L’Italia è però al centro del secondo aspetto, quello più sostanziale, legato al fatto che, spiega sempre la Corte dei conti UE, "non è detto che i fondi erogati siano arrivati ai destinatari finali". Su questo punto sono molto eloquenti proprio i numeri dell’Italia, che finora ha ricevuto da Bruxelles 102,5 miliardi fra anticipazione iniziale e prime cinque rate, ne attende altri 8,5 dalla sesta già chiesta prima dell’estate, ma ha speso ufficialmente solo 52,2 miliardi, cioè il 51% dei fondi già incassati.
Il Governo Meloni - secondo quanto riportato dal Sole 24 Ore il 3 settembre u.s. - "nell’ultima relazione semestrale sull’attuazione del PNRR ha voluto sottolineare l’avanzamento del processo di 'attivazione' dei fondi, con quel 91% di risorse messo a gara che rappresenta la premessa essenziale per far finalmente decollare la spesa effettiva. Ma i ritmi richiesti per raggiungere il traguardo di metà 2026 con il piano completato sono ormai più che ambiziosi, e imporrebbero di mantenere una spesa aggiuntiva da Pnrr nell’ordine dei 47 miliardi all’anno dopo averne realizzati 52,2 in tre anni e mezzo, e di concentrare nel 2026 il 62% degli investimenti secondo i calcoli della stessa Corte conti Ue alla luce della rimodulazione che ha gonfiato le ultime pagine del calendario del Pnrr italiano."
Intanto, in attesa del confronto sul nuovo budget UE, che entrerà nel vivo in autunno e con il nuovo collegio dei commissari, tornano le riflessioni su un cambiamento per i Fondi comunitari 2028-2034 che possa introdurre un meccanismo per condizionare maggiormente la loro applicazione, in linea anche con il PNRR. Nel solco riconducibile alle richieste di alcune regioni che hanno portato all'approvazione da parte dle Governo della Legge dell'autonomia differenziata, il Presiodente della Giunta della Regione Lombardia, Attilio Fontana, ha inviato una lettera alla Presidente della Commissione Ursula von der Leyen con alcune sue considerazione riguardo al ruolo delle Regioni e degli attori locali nella futura politica di coesione.

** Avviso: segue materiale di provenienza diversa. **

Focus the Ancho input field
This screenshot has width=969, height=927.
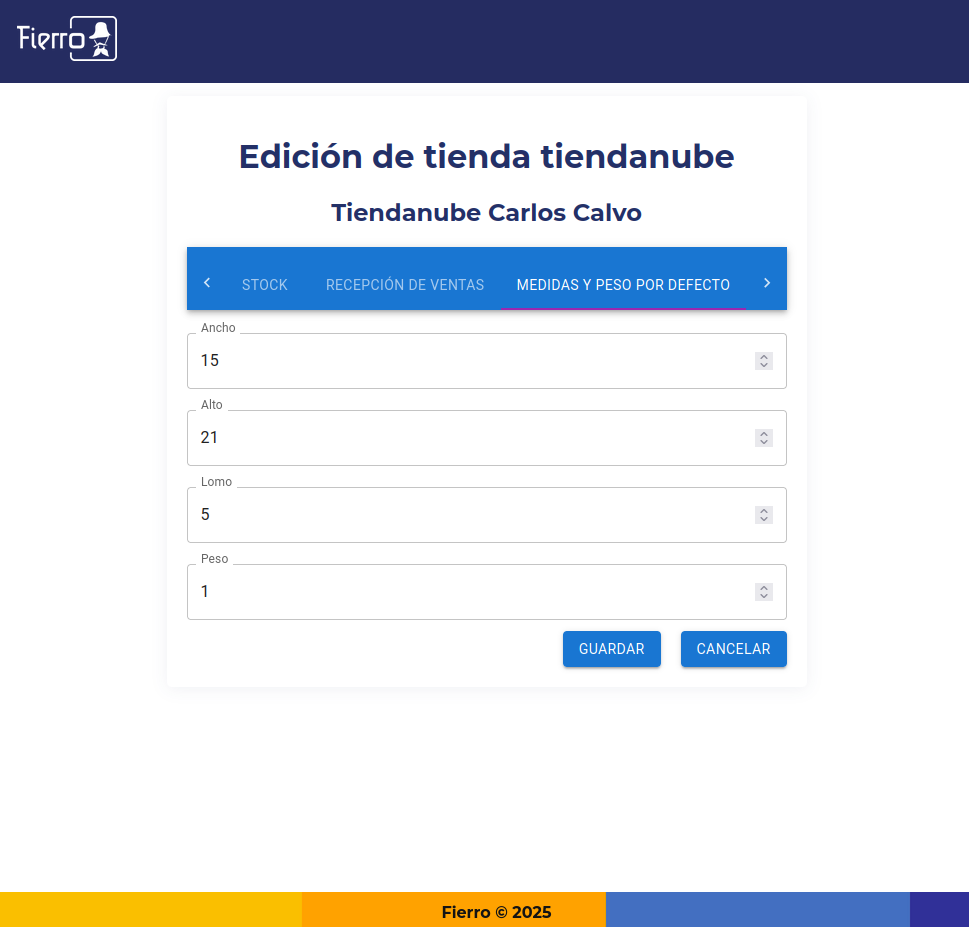click(x=470, y=361)
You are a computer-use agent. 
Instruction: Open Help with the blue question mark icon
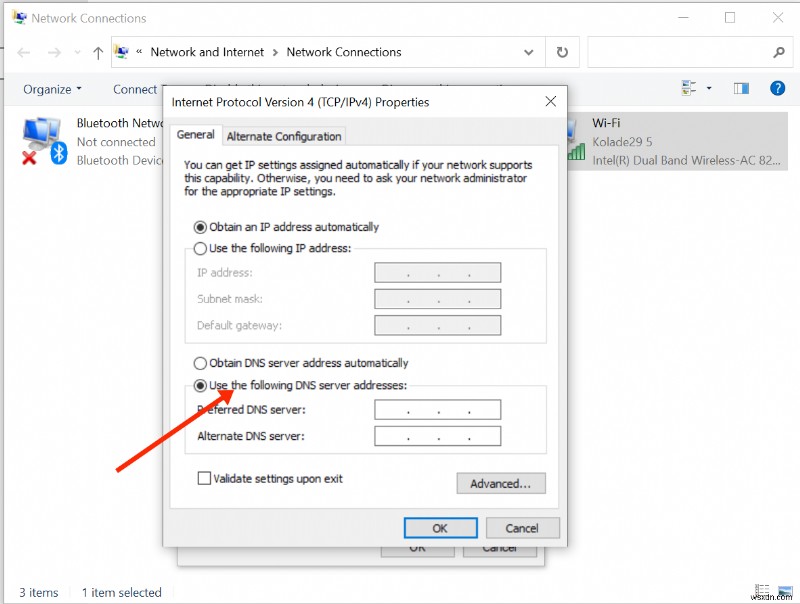777,88
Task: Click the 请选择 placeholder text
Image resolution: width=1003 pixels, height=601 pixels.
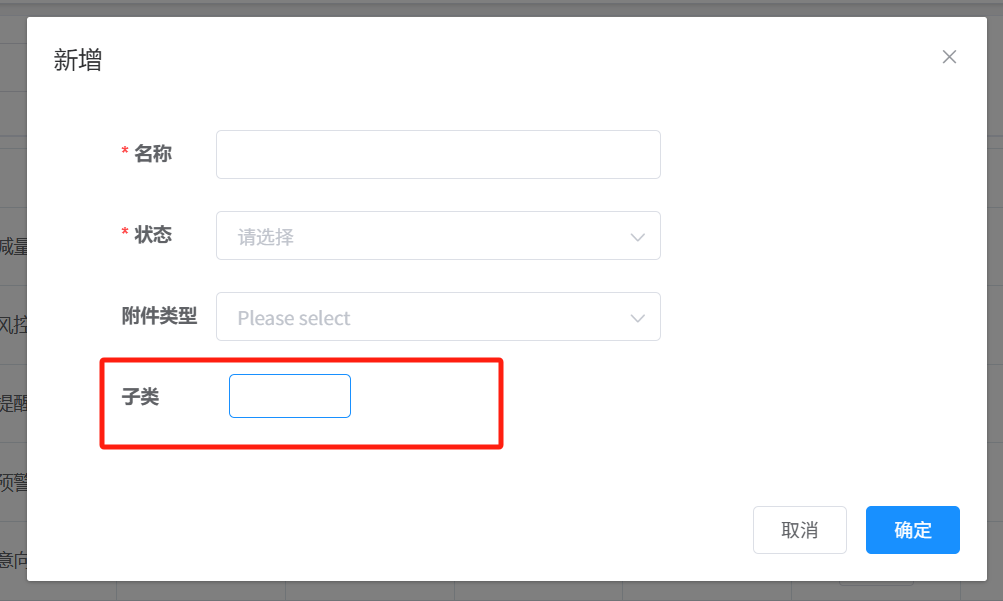Action: (x=265, y=237)
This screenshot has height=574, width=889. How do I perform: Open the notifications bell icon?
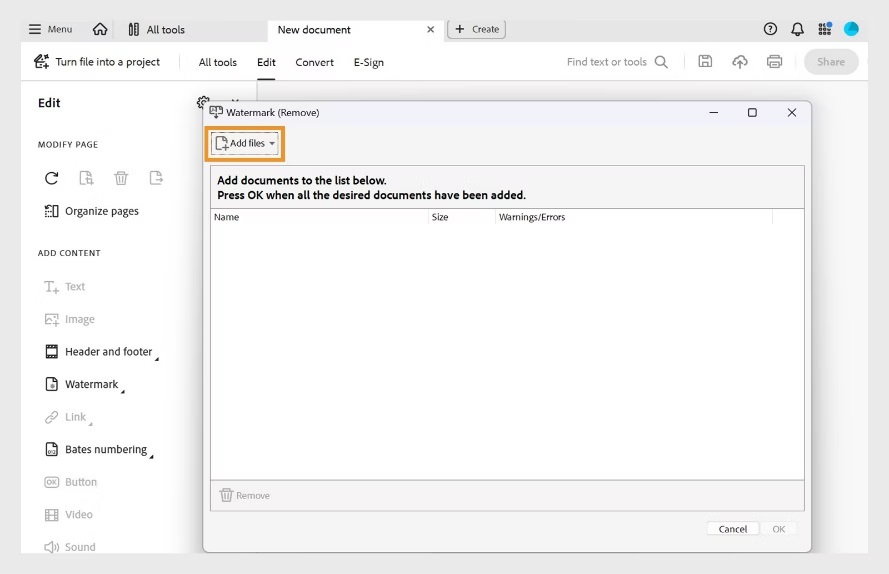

Fontana ha auspicato per la prossima programmazione 2028-2035 maggiore flessibilità e che "si considerino i problemi delle regioni svantaggiate, senza andare a discapito di quelle maggiormente sviluppate, più coinvolte nella fase di transizione digitale e verde. La sussidiarietà della gestione della politica di coesione - secondo Fontana - deve essere mantenuta e sviluppata, garantendo coerenza tra gli obiettivi dell’Ue e le specifiche caratteristiche dei territori”.